**Data:**
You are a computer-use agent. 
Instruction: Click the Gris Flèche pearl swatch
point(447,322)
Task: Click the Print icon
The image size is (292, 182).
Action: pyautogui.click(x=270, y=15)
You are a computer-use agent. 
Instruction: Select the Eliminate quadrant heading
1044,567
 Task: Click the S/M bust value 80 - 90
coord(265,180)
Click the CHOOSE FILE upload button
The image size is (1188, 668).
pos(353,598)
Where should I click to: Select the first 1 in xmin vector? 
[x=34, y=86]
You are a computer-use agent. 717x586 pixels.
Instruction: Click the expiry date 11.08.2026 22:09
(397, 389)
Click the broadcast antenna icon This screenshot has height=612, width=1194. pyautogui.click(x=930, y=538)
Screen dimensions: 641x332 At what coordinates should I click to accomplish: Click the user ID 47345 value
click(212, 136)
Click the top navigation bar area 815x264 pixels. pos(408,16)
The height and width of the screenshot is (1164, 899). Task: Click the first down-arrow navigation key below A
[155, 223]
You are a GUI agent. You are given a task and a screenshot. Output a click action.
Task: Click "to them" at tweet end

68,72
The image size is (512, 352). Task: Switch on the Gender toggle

**What is required:** Copy out every line of the data that includes the word "pixels".

**Your solution:**
You are a computer-use agent. 717x586 pixels.
Click the top navigation bar area 815x264 pixels. pos(408,16)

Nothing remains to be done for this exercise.